When Slavik Pyzh first held a round-table talk for people who were weathering the war in Ukraine, he was hit with a big challenge.
“They were asking questions I had never heard in my life,” recalled Pyzh, president of the Ukrainian Baptist Theological Seminary, during a recent conference call. “Like one lady was asking, ‘What should I say to someone who was raped by a Russian soldier?’ And I know that this is not a theoretical question for her.
“But that was the first time I started hearing these questions that you cannot just answer, you have to walk through the question with the person and share that burden, that pain.”
Meeting needs
Which is a big reason UBTS started WeCare centers, places where people in Ukraine can receive both humanitarian aid and trauma counseling.
The seminary didn’t start the centers from scratch — it identified places where students and graduates already were meeting needs and came alongside to offer financial resources and training.
The help of churches, organizations and individuals who give financially through the Ukraine Partnership Foundation is critical in the effort, Pyzh said.
He also noted another big help in the effort: Clay Barnes, a trauma specialist who traveled to Ukraine in late September to train a group of 30 volunteers serving at the six WeCare centers.
Barnes said the idea going forward is that these men and women will be on-site at the centers and offer basic trauma triage to those who come through the doors.
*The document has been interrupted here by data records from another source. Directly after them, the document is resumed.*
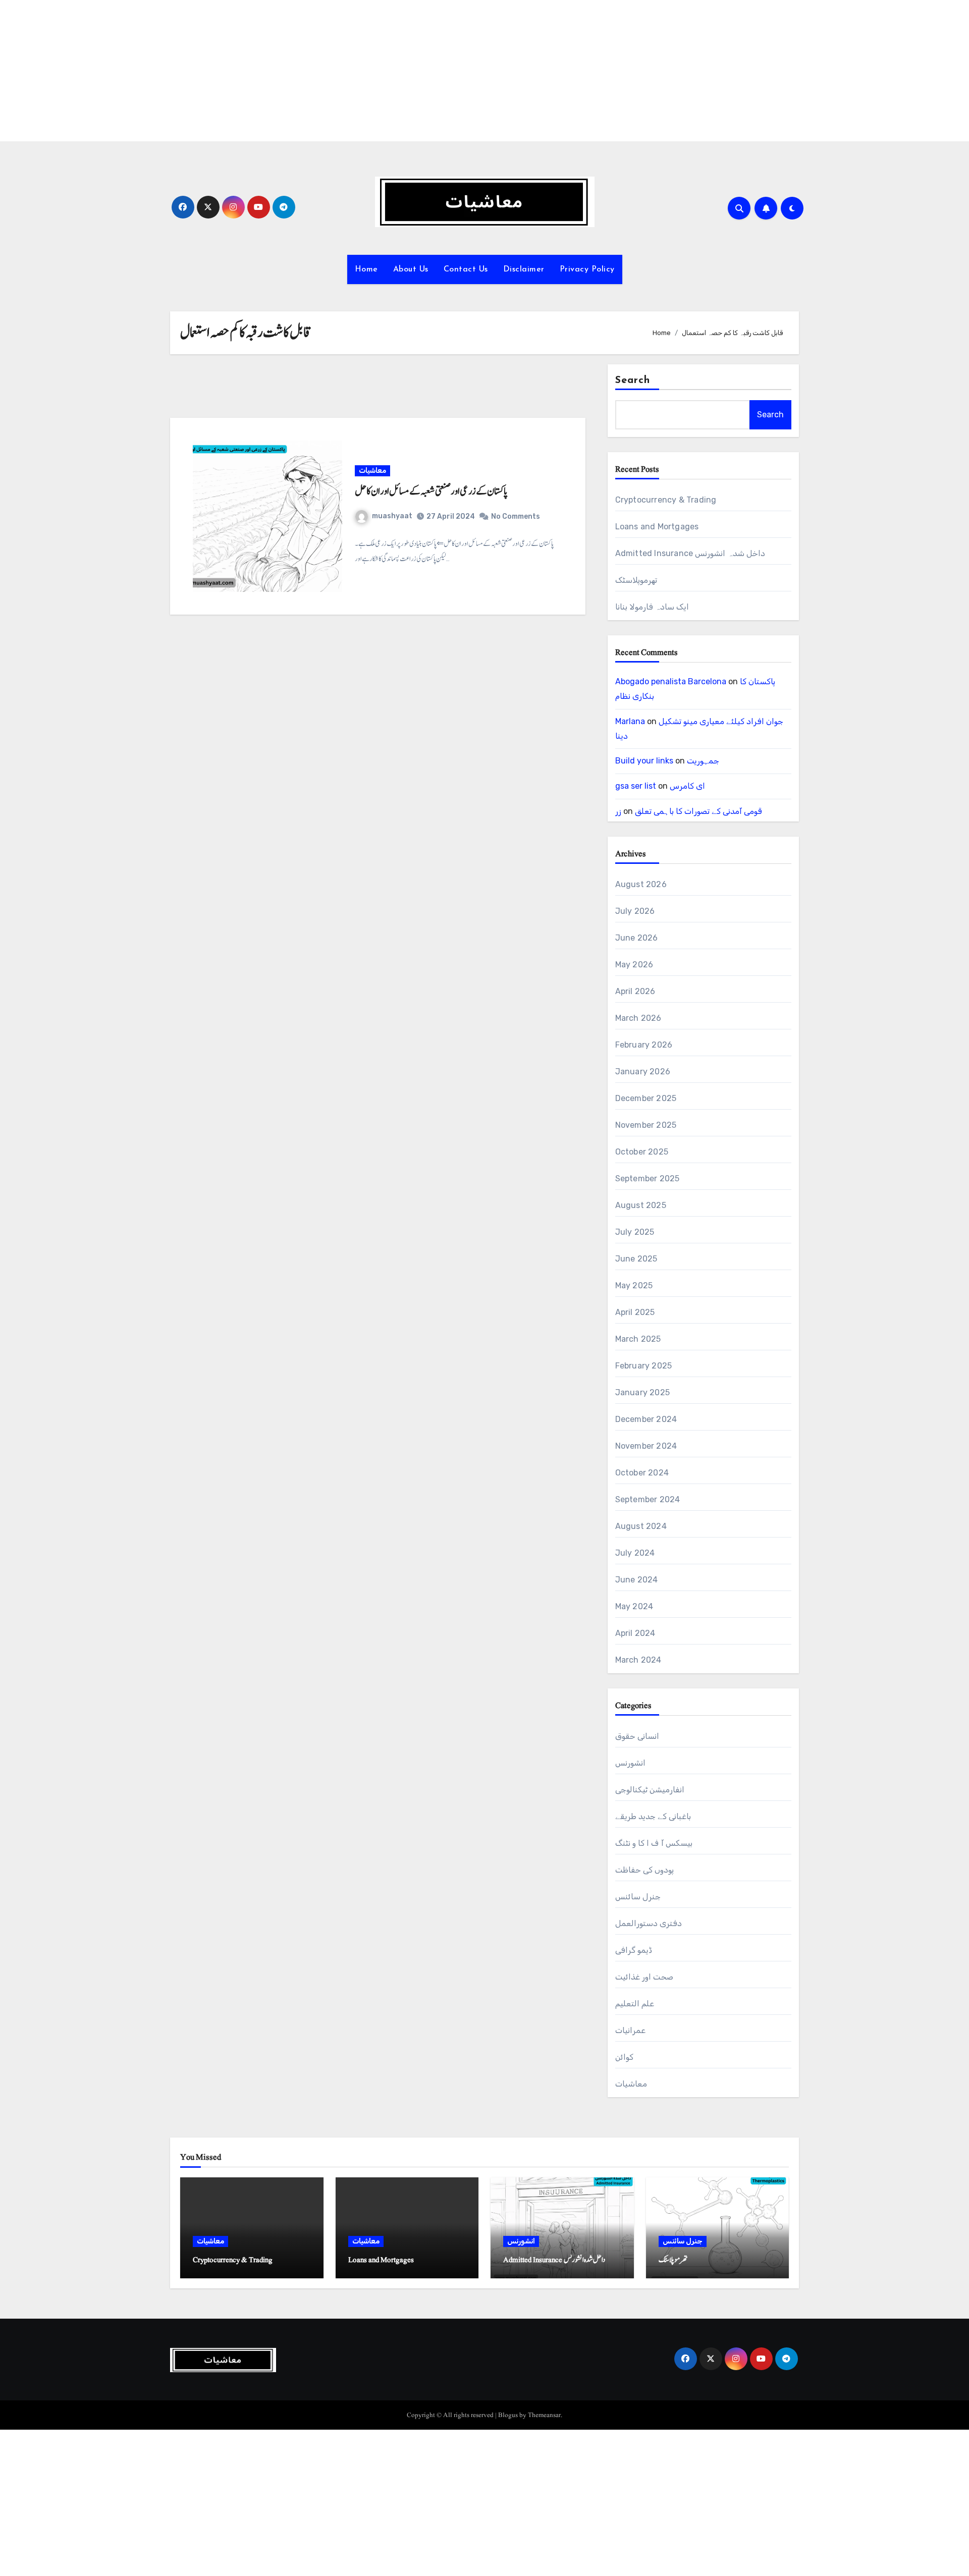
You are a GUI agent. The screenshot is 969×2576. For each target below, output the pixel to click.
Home (366, 269)
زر (618, 811)
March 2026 (638, 1018)
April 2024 (635, 1633)
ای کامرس (687, 786)
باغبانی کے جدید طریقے (653, 1816)
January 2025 (642, 1392)
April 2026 (635, 991)
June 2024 (636, 1579)
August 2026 (641, 884)
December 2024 (646, 1419)
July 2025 (635, 1232)
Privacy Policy (587, 269)
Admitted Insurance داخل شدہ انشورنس (690, 553)
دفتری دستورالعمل (648, 1923)
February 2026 (644, 1045)
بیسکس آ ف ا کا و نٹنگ (653, 1843)
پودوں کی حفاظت (644, 1870)
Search (633, 380)
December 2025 (646, 1098)
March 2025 (638, 1339)
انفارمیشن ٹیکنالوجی (649, 1789)
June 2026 (636, 938)
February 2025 (643, 1366)
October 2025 (641, 1152)
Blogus (508, 2415)
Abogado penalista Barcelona (670, 681)
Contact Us (466, 269)
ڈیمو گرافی (633, 1950)
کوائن (624, 2057)
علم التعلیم (634, 2003)
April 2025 (635, 1312)
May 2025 (634, 1285)
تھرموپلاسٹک (636, 580)
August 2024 (641, 1526)
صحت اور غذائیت (644, 1977)
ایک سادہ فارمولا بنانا (652, 607)
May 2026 (634, 964)
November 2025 (646, 1125)
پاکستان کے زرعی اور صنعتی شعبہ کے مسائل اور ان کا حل (431, 491)
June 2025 (636, 1259)
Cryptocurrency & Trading (666, 500)
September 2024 (647, 1499)
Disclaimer (524, 269)
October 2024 (642, 1472)
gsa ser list (635, 786)
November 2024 (646, 1446)
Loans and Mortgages (657, 526)
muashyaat (392, 516)
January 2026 (642, 1071)
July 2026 (635, 911)
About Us (410, 269)
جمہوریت (703, 760)
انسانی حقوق (637, 1736)
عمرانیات (630, 2030)
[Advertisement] (304, 70)
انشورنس (630, 1763)
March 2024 (638, 1660)
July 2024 (635, 1553)
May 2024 (634, 1606)
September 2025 (647, 1178)
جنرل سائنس (638, 1896)
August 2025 (640, 1205)
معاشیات (372, 470)
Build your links (644, 760)
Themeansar (544, 2415)
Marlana (630, 721)
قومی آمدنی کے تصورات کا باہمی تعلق (698, 811)
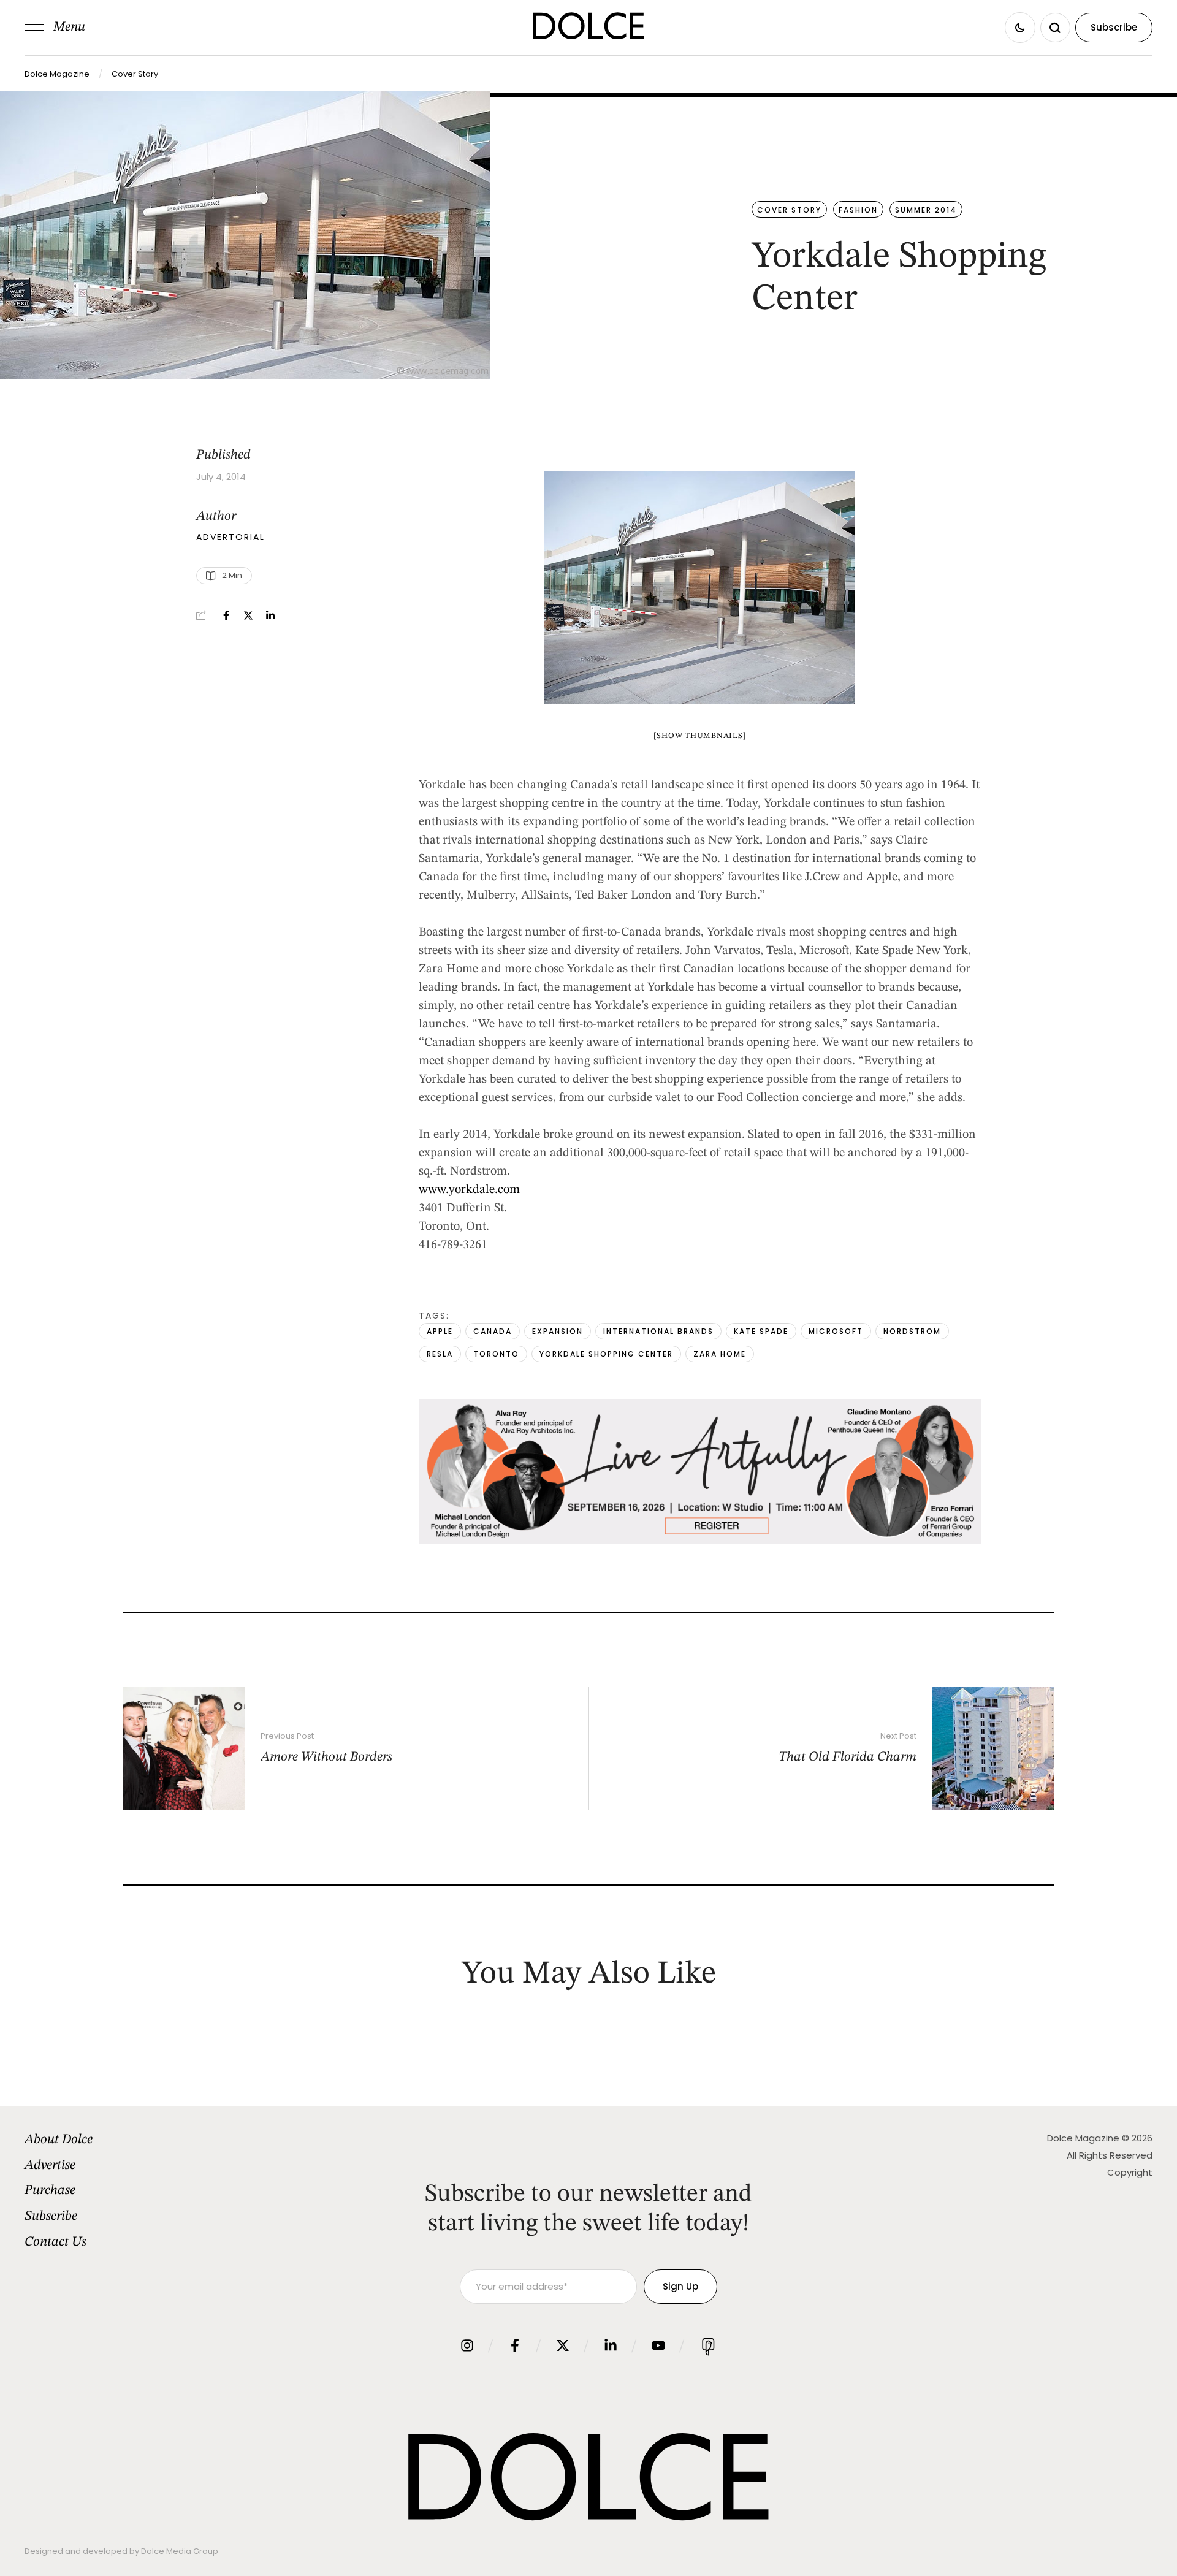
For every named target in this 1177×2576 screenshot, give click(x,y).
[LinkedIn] (270, 615)
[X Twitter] (248, 615)
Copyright (1129, 2172)
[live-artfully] (700, 1541)
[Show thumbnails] (700, 736)
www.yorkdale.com (469, 1190)
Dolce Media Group (179, 2551)
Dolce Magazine (57, 74)
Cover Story (135, 74)
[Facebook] (226, 615)
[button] (55, 27)
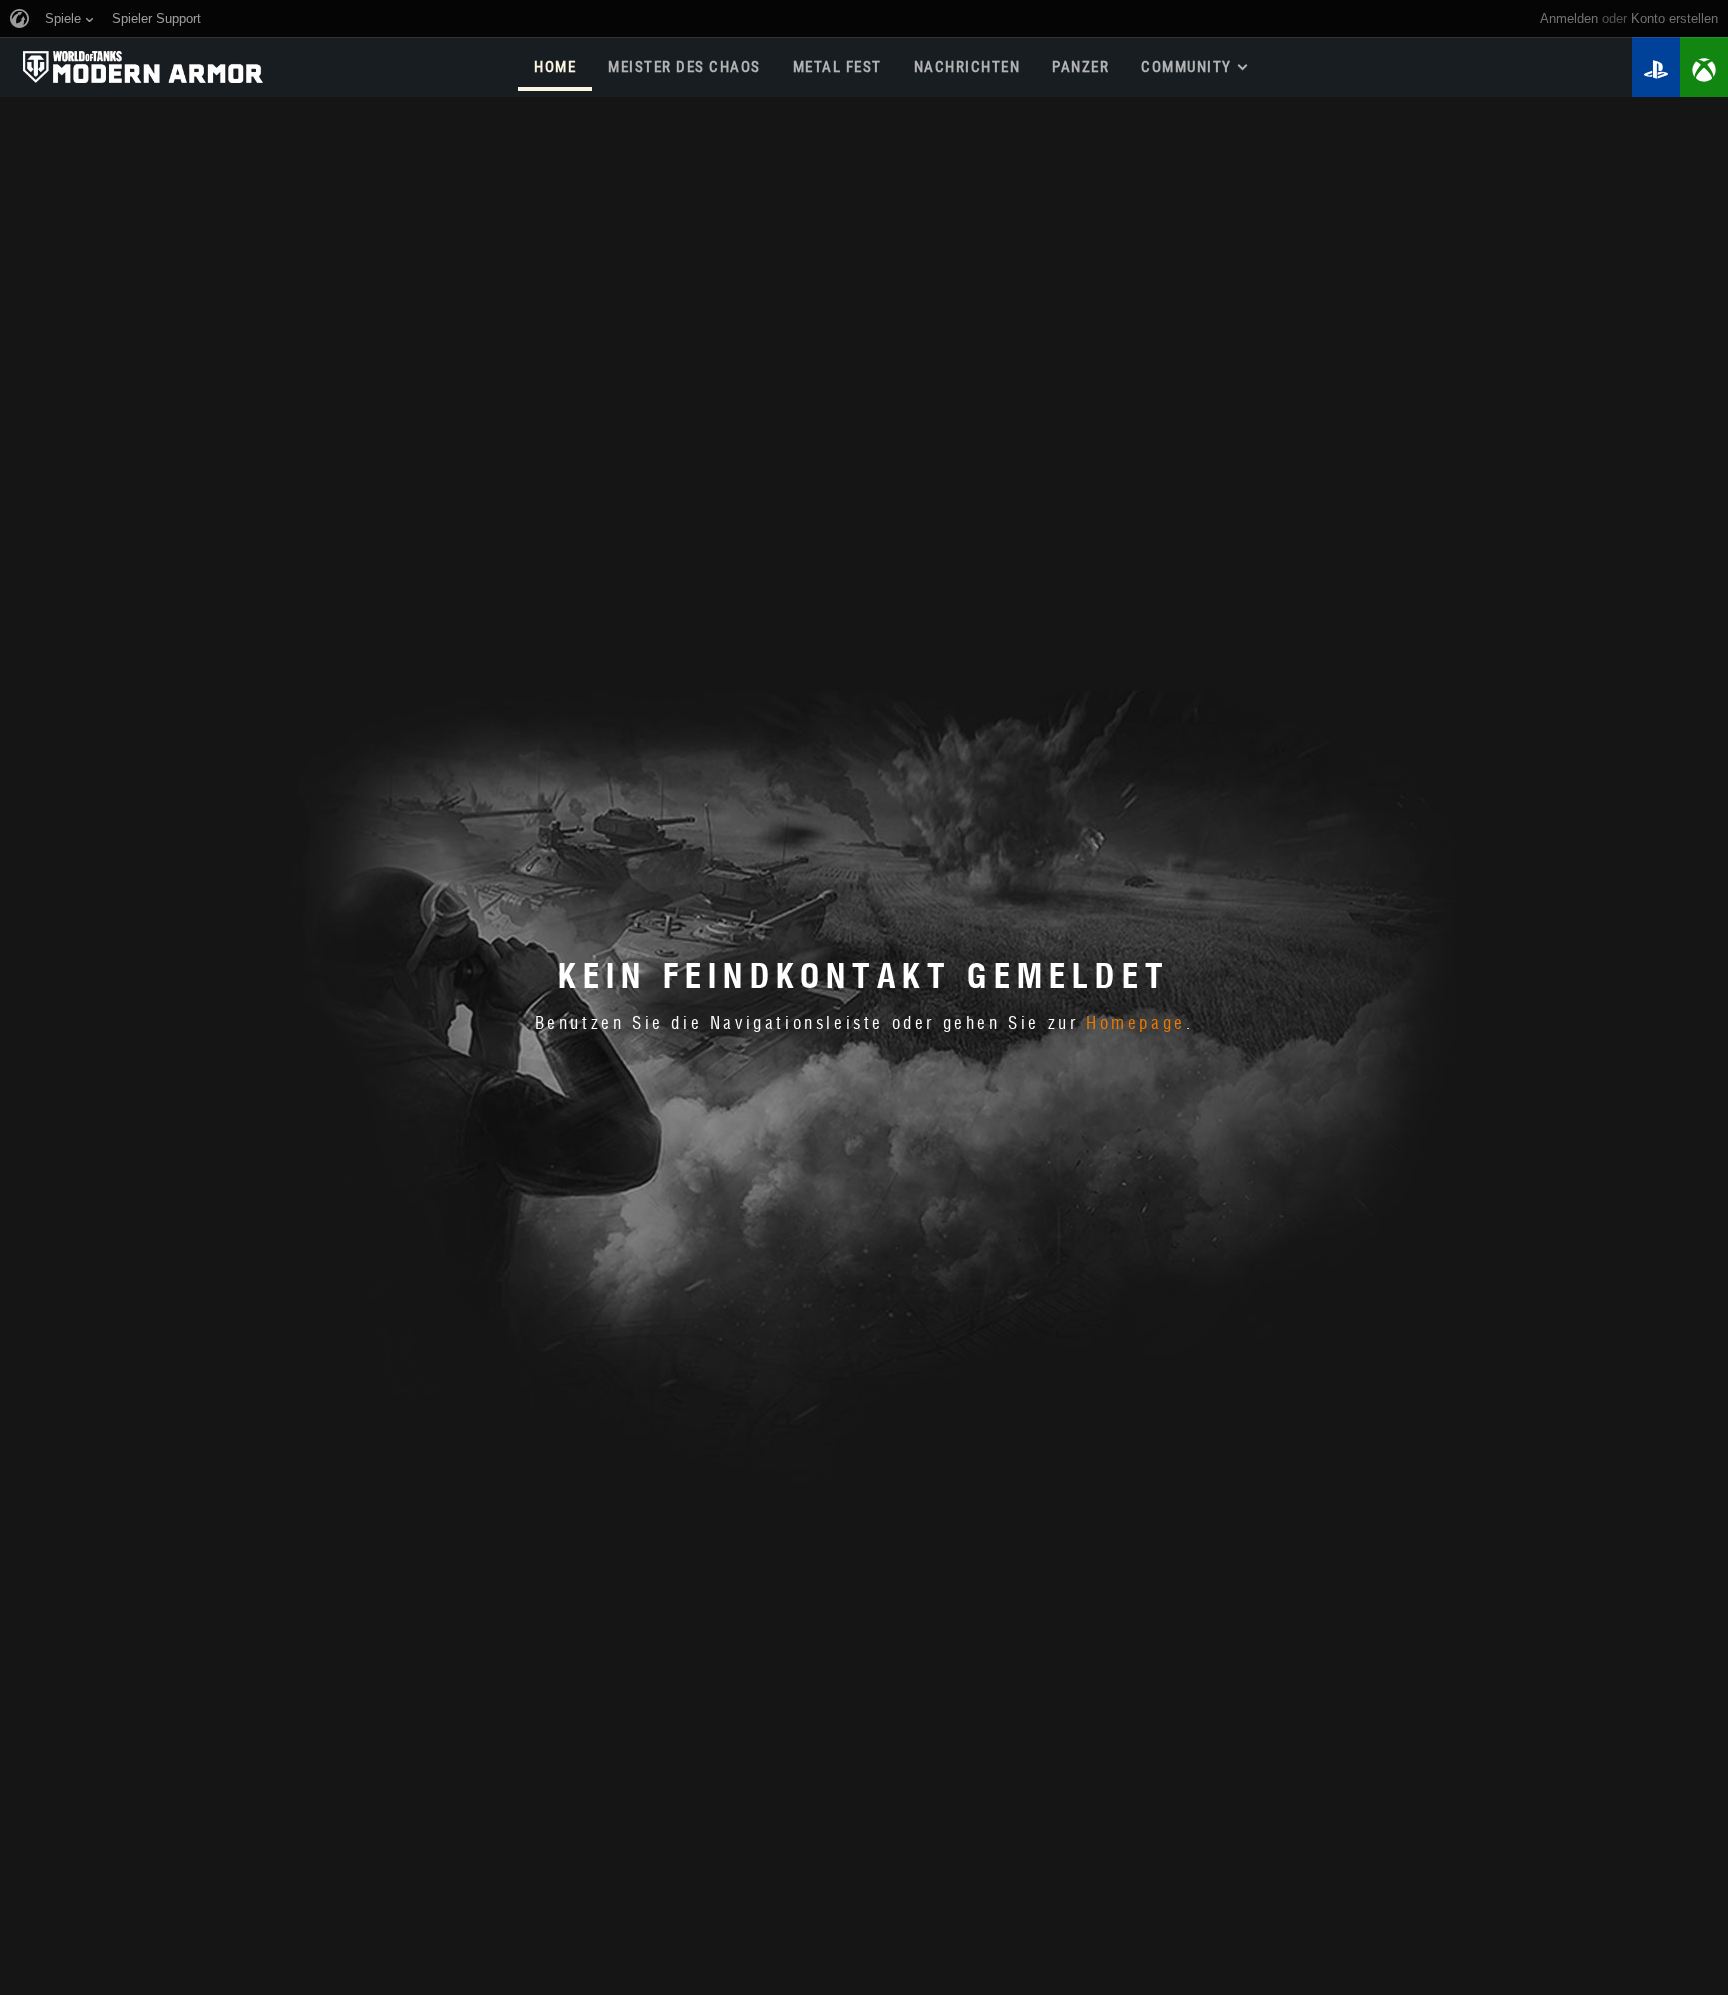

“They know they’re not trauma counselors,” he noted. “They know some people they work with will be well beyond their capability to help, and that’s where we’re going to be a resource for them, both via telehealth and in person.”
Barnes, spiritual director and Christian life coach at Carmel Baptist Church’s counseling center in Matthews, North Carolina, said he plans to take teams of professional counselors to Ukraine monthly beginning in January. He welcomes counselors interested in serving at WeCare centers and providing more training for the trauma helpers.
Pyzh added the centers will need teams to come alongside and help them rebuild homes and businesses and train Ukrainians in life skills such as opening their own businesses in the middle of the conflict.
‘Leadership vacuum’
He also asked for prayer for the seminary itself as it continues to train students to be church leaders and care for people in the war-torn country.
“I think that one of the greatest consequences of this war is the leadership vacuum,” Pyzh said. “In one form or another we lost 400 to 450 churches. Before the war we had 2,100 churches, and now we have 400 churches less.”
Pyzh noted his concern that even more leaders will be lost when travel restrictions are lifted.
“You can rebuild structures, you can rebuild buildings, but if you don’t have pastors and leaders, you don’t have anyone,” he said. “This is going to be the main challenge for us as a church, but at the same time I believe God placed us in the right place and gave us partners and tools to respond to that need, because our mission and vision is to train these leaders.”
At the seminary’s most recent graduation in September, Pyzh encouraged students that “if you are here, then Ukraine has a future, and the church has a future here.”
Opportunities increasing
He said he is excited that as the fall semester starts, there are between 1,200 and 1,300 new students and around 600 returning students.
“Our work right now is much more valuable than a year ago because the number of leaders has tremendously decreased,” Pyzh said, “and the number of opportunities has tremendously increased.”
But in the face of crisis and challenge, churches are being planted.
“Even through these WeCare centers, we already planted two churches,” Pyzh added
And still more students are being trained and more centers are opening.
“In spite of everything we have in Ukraine,” he noted, “we do have people who believe in God’s calling.”